- **練習題目**: 請將下文關於五臺山東南兩線普通院分布的選文中，自「東南兩線普通院的分布狀況明顯不同。 在圓仁所提及的21處普通院中, 普通院在東線的分布比南線更為密集。」起至「旅途曲折, 供朝山者歇腳的小店與驛站自然不多, 因此普通院自然需要設置得更加密集一些。」止（首尾皆含）的段落照原文重新打出。

- **選文**:
+-------+
東南兩線普通院的分布狀況明顯不同。 在圓仁所提及的21處普通院中, 普通院在東線的分布比南線更為密集。 具體體現在進香的東線路途中, 他幾乎每天都在普通院休息; 但是在離開五臺山的南線路線中, 除了在普通院停歇, 他還在三交驛停歇, 在供養院或農家住宅中投宿。 產生這種現象的原因, 應該與南線剛好為唐代長安太原驛道有關聯。 唐代的郵驛規定, 在水陸交通要道上大致30里便設置一處驛站, 全國有陸驛1297所, 且陸驛備有馬匹等交通工具。 在重要的驛道上除國家設置的驛站外, 還有私人開設的接待客商的店鋪為旅人提供酒飯。 而相比于南線進香道, 東線則更顯得道路崎嶇, 旅途曲折, 供朝山者歇腳的小店與驛站自然不多, 因此普通院自然需要設置得更加密集一些。
+-------+
- **資料摘錄**:
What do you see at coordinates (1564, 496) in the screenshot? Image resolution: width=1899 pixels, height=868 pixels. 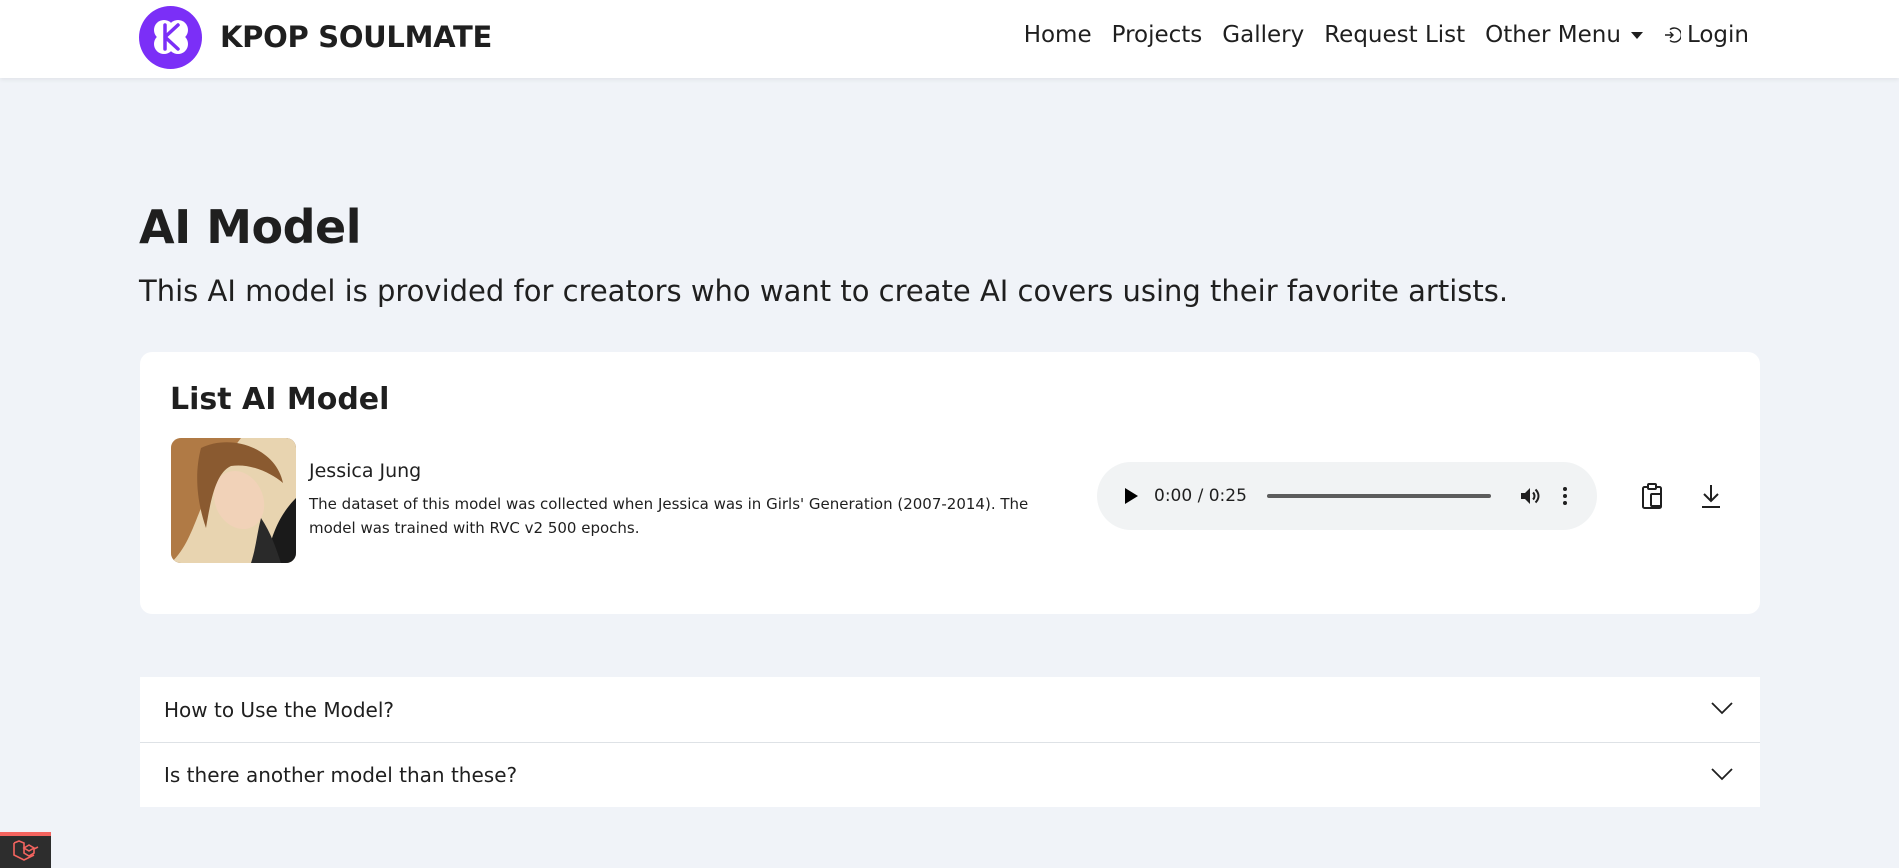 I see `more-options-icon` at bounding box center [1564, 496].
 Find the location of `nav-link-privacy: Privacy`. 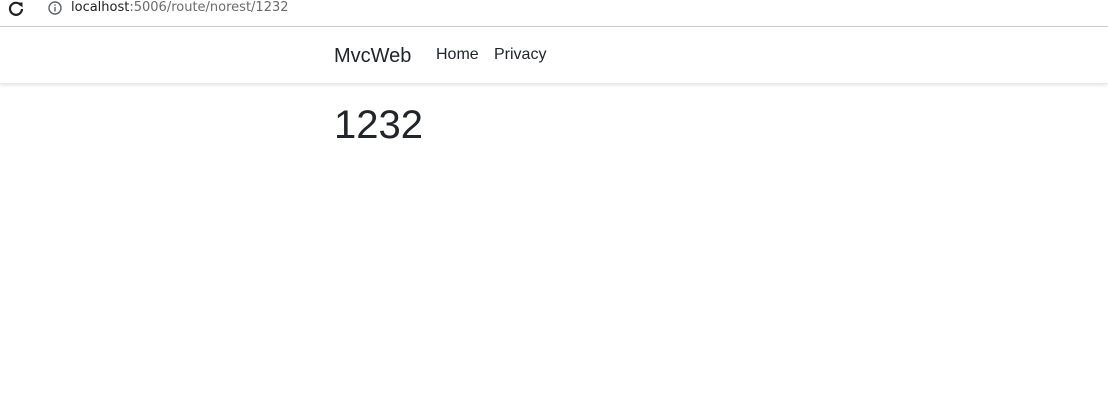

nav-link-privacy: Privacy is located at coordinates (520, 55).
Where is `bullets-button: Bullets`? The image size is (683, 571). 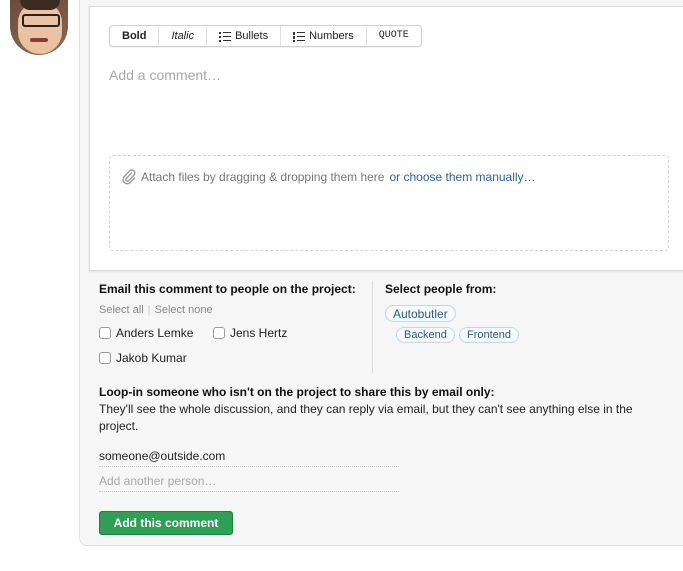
+-------+
- **練習解答**:
東南兩線普通院的分布狀況明顯不同。 在圓仁所提及的21處普通院中, 普通院在東線的分布比南線更為密集。 具體體現在進香的東線路途中, 他幾乎每天都在普通院休息; 但是在離開五臺山的南線路線中, 除了在普通院停歇, 他還在三交驛停歇, 在供養院或農家住宅中投宿。 產生這種現象的原因, 應該與南線剛好為唐代長安太原驛道有關聯。 唐代的郵驛規定, 在水陸交通要道上大致30里便設置一處驛站, 全國有陸驛1297所, 且陸驛備有馬匹等交通工具。 在重要的驛道上除國家設置的驛站外, 還有私人開設的接待客商的店鋪為旅人提供酒飯。 而相比于南線進香道, 東線則更顯得道路崎嶇, 旅途曲折, 供朝山者歇腳的小店與驛站自然不多, 因此普通院自然需要設置得更加密集一些。